Nobre garante ter tido a melhor das intenções ao apresentar a empresa ao então candidato à presidência, Genaro Marino. Em entrevista à TV Gazeta, o ex-presidente do Palmeiras explicou o caso. “Em uma entrevista extremamente infeliz, a mulher do dono do patrocinador (Leila Pereira, esposa de José Roberto Lamacchia) falou que, se o candidato dela não ganhasse, sairia do clube. Então, uma pessoa interessada em fazer uma proposta de patrocínio ao Palmeiras me procurou.”

Expliquei que estava 100% afastado da vida política e que, se ela quisesse, poderia apresentá-la à cúpula da oposição. Eu só fiz uma exigência: o patrocínio tem que ser do Palmeiras, ganhe a oposição ou ganhe a situação”, relembrou.

Quando eu recebi uma convocação para uma sindicância, como se eu pudesse ter feito algo prejudicial ao clube, depois de tudo que me matei por quatro anos… não foram só quatro anos de presidente, eu estava na política do Palmeiras desde 1997, são 22 anos militando na política do clube. Todos conhecem meu caráter e minhas intenções. Pelo fato de fazerem essa palhaçada que foi a sindicância, achei extremamente ofensivo”, disparou Nobre.

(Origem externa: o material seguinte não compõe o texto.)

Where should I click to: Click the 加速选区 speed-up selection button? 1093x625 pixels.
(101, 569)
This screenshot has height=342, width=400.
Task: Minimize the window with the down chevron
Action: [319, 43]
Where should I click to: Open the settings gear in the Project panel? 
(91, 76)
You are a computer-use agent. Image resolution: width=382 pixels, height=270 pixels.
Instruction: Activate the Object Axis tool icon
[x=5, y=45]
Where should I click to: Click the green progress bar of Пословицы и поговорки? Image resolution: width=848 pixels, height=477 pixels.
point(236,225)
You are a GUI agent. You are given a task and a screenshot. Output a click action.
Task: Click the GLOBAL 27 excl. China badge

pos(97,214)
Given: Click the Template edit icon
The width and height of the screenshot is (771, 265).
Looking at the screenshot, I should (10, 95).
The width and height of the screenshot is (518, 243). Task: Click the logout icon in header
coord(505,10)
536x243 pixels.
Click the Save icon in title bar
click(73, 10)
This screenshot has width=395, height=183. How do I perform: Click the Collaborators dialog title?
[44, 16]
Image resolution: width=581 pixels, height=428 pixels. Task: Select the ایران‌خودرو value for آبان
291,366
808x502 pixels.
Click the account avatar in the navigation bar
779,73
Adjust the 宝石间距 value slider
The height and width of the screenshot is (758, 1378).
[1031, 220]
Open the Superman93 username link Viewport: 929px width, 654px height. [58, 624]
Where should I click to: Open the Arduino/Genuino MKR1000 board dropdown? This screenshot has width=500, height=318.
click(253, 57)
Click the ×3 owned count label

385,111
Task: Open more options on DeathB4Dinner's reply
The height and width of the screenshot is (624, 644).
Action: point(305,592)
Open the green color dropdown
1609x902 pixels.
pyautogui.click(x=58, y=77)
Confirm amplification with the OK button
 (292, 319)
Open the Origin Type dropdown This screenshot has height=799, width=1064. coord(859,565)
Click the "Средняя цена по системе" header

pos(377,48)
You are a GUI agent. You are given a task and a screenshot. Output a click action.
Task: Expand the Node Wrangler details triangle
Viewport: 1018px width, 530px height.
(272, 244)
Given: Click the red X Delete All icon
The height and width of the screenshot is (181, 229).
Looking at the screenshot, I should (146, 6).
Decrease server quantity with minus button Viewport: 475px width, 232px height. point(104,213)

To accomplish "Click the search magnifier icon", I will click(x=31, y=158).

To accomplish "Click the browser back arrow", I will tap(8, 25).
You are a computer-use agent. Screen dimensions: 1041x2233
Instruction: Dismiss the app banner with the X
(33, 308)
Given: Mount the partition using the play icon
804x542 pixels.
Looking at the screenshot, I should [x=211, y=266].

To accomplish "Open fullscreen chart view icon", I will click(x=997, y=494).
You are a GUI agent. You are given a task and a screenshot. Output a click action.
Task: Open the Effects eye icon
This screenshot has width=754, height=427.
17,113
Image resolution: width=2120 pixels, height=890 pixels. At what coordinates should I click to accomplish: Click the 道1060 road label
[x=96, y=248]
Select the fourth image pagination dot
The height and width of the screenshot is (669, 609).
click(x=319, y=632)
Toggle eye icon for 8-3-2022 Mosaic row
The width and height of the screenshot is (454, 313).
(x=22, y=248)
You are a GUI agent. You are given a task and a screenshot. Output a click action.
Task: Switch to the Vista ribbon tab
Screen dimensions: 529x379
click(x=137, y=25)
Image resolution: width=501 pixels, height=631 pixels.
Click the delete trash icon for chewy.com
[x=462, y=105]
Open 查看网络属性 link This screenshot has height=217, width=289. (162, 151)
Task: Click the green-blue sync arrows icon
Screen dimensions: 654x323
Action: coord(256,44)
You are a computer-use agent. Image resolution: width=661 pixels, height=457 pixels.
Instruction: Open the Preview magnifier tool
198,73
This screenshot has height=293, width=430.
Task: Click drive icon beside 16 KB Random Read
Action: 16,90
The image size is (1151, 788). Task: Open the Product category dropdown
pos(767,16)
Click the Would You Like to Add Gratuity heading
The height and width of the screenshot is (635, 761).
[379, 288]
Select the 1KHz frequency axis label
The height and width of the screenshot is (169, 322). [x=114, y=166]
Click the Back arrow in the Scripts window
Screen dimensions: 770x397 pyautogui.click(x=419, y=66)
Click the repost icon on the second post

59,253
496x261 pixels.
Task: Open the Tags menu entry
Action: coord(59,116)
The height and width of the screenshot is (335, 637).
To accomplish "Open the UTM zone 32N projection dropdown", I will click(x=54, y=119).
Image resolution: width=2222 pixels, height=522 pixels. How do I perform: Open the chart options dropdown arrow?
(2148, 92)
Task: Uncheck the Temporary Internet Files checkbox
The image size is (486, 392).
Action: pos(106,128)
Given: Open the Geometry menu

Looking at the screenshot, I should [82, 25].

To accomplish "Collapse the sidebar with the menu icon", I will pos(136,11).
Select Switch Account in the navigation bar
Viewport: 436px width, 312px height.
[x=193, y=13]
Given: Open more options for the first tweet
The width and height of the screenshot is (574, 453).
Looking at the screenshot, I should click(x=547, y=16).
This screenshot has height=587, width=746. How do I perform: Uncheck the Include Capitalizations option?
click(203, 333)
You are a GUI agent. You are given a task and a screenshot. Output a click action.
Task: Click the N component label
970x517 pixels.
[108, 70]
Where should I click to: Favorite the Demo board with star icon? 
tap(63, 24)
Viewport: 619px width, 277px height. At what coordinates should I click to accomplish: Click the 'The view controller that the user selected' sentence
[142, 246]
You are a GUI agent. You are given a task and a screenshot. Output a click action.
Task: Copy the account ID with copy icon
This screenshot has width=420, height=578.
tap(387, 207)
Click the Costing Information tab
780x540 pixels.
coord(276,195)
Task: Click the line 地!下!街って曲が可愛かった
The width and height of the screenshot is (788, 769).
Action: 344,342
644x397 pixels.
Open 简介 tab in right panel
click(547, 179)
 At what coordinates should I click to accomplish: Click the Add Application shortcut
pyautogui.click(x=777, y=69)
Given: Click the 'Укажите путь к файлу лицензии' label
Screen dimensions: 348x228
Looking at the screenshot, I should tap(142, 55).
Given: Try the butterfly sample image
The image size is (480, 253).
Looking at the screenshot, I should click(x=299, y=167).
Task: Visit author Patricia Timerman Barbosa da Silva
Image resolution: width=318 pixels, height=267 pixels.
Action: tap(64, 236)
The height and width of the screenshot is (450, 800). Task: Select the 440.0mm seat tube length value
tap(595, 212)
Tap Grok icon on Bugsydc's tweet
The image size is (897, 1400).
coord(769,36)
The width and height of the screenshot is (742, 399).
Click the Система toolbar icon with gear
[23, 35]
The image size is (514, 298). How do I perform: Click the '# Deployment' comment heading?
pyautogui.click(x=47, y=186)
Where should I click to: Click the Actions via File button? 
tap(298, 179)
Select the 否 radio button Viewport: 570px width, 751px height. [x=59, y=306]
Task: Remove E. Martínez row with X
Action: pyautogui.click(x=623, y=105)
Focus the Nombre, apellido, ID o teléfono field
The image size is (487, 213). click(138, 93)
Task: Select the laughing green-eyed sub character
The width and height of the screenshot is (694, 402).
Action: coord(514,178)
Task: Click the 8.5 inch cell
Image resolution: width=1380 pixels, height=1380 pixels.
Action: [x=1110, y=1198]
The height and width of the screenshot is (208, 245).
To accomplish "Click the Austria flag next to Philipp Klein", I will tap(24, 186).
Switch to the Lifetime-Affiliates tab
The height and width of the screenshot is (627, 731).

O ex-mandatário alviverde admitiu ainda que esse foi o que causou sua renúncia ao conselho. “Achei um absurdo eu participar de uma sindicância por ter apresentado uma pessoa que, eventualmente, se interessou em patrocinar o clube. A partir do momento em que a coisa chegou nesse nível, falei: ‘numa boa, não tenho mais motivação e, acabada a sindicância, podem me considerar oficialmente fora do Conselho’”, completou.